Have you ever typed something into ChatGPT, and the answer was… just okay? 😞 And then, another time, you asked differently — and suddenly it was brilliant?.
That difference is all about prompting.
We’re going to look at seven prompting techniques that researchers and creators use to get the best out of language models. By the end of this post, you’ll have a toolbox you can actually use — whether you’re coding, writing, studying, or just exploring.”
Prompting is basically the way we talk to an AI.
But here’s the catch — prompting isn’t a built-in feature. It’s an emergent property. In other words, nobody coded a special module called prompting
. We discovered these tricks by experimenting with how language models behave.
It’s like teaching someone a new language — the way you ask the question changes the answer you get.
Let’s start with the simplest one: zero-shot prompting.
You ask an AI model to perform a task without providing any examples of how it should be done. Instead, you only describe the task in natural language, and the model has to infer the pattern and generate the correct output based purely on instructions and its prior knowledg.
This technique easy to use, fast, and works for many tasks, but the results can be less accurate, depend a lot on how you phrase the request, and may be inconsistent.
In this context, “shot” means example.
It’s like giving the AI a “shot” at learning the pattern from your prompt. The more “shots” (examples) you give, the better it usually understands the task.
People often talk more about zero-shot (fast, no examples) and few-shot (stronger, with several examples). One-shot is useful, but in practice, if you’re already preparing a prompt, it’s almost as easy to add more than one example — so “few-shot” gets more attention.
Sometimes you don’t just want an answer, you want reasoning. That’s where chain-of-thought prompting comes in. You literally ask the model to ‘think step by step.’
Instead of jumping straight to the result, the model “thinks out loud” in natural language, which usually improves accuracy on tasks that involve logic, math, or multi-step reasoning.
Common trigger phrases include:
The benefit is clearer reasoning and usually better accuracy, but the downside is longer responses and sometimes unnecessary or incorrect steps. It’s best used for complex problems, not simple factual tasks.
A technique where the model is first asked to generate some background information or context about a problem, and then that knowledge is used to answer the actual question. Instead of jumping straight to the solution, the model creates intermediate facts or explanations to “prime” itself. This often improves accuracy, especially for reasoning or domain-specific tasks.
A technique where a complex problem is broken down into a sequence of simpler subproblems, and the AI is guided to solve them step by step, starting with the easiest part and gradually moving to the hardest.

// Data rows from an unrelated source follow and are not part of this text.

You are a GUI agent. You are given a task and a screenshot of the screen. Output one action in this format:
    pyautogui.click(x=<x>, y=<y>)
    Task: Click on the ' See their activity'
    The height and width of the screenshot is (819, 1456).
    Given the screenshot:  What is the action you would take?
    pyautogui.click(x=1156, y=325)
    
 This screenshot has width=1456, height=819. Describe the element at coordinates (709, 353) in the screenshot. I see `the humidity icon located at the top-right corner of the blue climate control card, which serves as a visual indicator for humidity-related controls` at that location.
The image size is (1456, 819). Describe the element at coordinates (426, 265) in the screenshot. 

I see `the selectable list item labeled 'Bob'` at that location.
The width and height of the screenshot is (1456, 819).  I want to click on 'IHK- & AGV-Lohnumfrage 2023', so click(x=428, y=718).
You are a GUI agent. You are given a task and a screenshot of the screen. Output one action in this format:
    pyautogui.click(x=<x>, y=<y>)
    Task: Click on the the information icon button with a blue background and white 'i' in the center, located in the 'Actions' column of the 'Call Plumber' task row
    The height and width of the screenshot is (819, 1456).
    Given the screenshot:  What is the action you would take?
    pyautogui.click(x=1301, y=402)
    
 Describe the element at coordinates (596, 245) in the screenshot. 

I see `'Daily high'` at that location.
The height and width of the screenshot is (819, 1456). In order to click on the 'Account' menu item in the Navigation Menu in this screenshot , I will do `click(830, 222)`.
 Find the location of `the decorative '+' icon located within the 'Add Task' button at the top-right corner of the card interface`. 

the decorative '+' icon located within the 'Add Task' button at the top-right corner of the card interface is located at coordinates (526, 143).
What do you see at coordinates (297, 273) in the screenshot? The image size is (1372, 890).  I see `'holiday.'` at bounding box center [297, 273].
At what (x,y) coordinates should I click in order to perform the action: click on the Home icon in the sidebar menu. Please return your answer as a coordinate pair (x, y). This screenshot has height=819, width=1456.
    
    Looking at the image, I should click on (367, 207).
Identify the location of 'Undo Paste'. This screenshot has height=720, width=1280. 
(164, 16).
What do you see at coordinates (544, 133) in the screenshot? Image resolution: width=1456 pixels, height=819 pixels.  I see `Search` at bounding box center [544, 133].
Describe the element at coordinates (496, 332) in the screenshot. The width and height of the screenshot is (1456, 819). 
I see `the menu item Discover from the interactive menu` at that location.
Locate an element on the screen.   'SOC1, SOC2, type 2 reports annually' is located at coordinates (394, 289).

The idea is to reduce cognitive load for the model — instead of tackling the whole problem at once, it solves simpler pieces first, building toward the final answer. This often improves performance on multi-step reasoning, math, or logic task.
A technique where the AI is asked to review and improve its own initial answer, often iteratively, to produce a more accurate or polished result. Instead of just providing one answer, the model evaluates its output, identifies mistakes or gaps, and refines it.
It’s distinct from other techniques because it doesn’t require a human to provide the feedback or a separate model for the critique. Particularly effective for complex tasks like code optimization, creative writing, or long-form content generation, where a single prompt is unlikely to produce a perfect result.
A technique inspired by the Socratic method of “maieutics,” or “midwifery.” The core idea is to guide the AI to “give birth” to its own insights and understanding through a series of structured, open-ended questions, rather than simply giving it a direct instruction.
Just as Socrates would ask questions to help his students uncover truths they already held within their minds, maieutic prompting uses questions to draw out the reasoning, knowledge, and potential solutions that the AI already possesses.
Instead of a single, long-winded prompt, maieutic prompting involves a back-and-forth conversation. You might start with a broad question and then follow up with more specific, probing questions based on the AI’s response.
Mastering AI prompting techniques is the key to unlocking the full potential of large language models. From zero-shot simplicity to few-shot guidance, from reasoning-oriented methods like chain-of-thought and least-to-most, to advanced strategies like self-refine and maieutic prompting, each approach offers unique advantages depending on your task.
By understanding and experimenting with these techniques, you can guide AI more effectively, produce higher-quality outputs, and solve complex problems with confidence. Ultimately, the best results come from combining these strategies thoughtfully, adapting them to your specific goals, and iterating to find what works best.